Supplied data:

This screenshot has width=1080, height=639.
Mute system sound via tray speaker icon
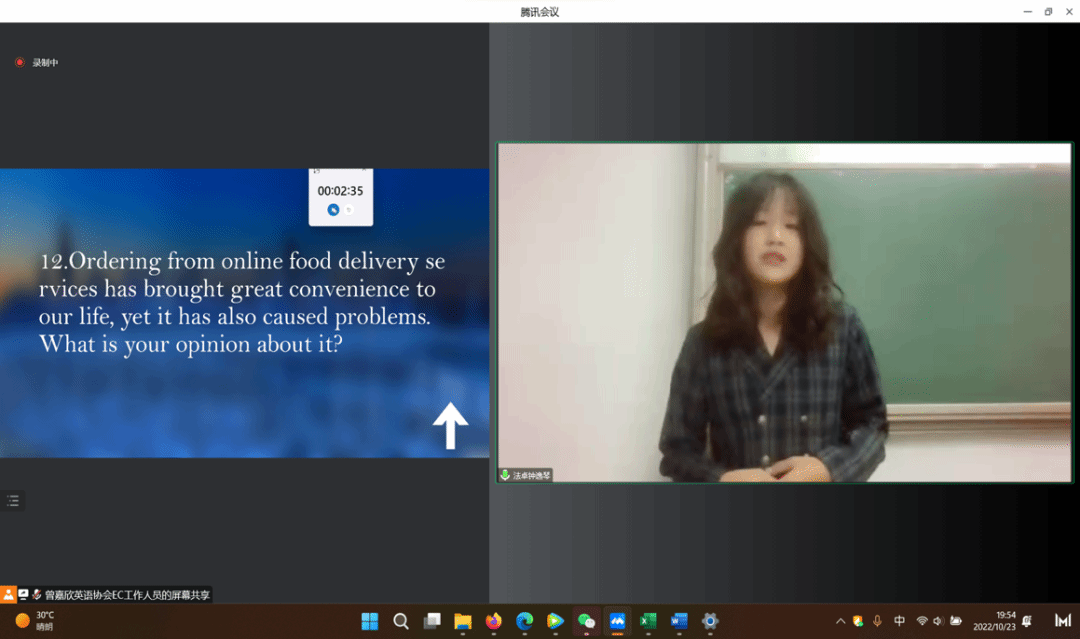tap(939, 621)
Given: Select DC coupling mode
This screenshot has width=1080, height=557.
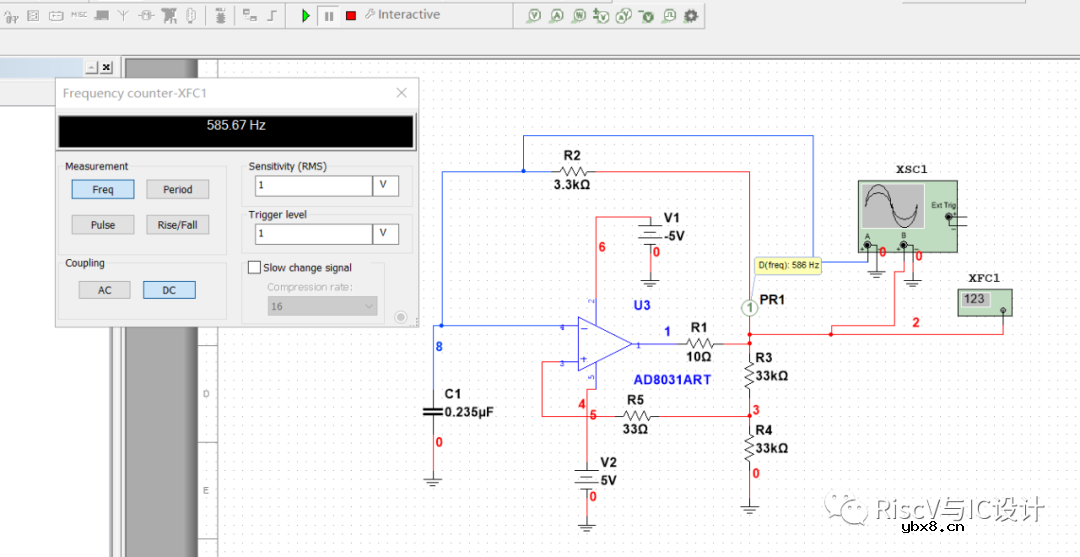Looking at the screenshot, I should click(x=168, y=290).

To do: Please set down every line of the data above precisely, dropping the images.

Your solution:
This screenshot has width=1080, height=639.
Mute system sound via tray speaker icon
tap(939, 621)
Given: Select DC coupling mode
This screenshot has width=1080, height=557.
Looking at the screenshot, I should click(x=168, y=290).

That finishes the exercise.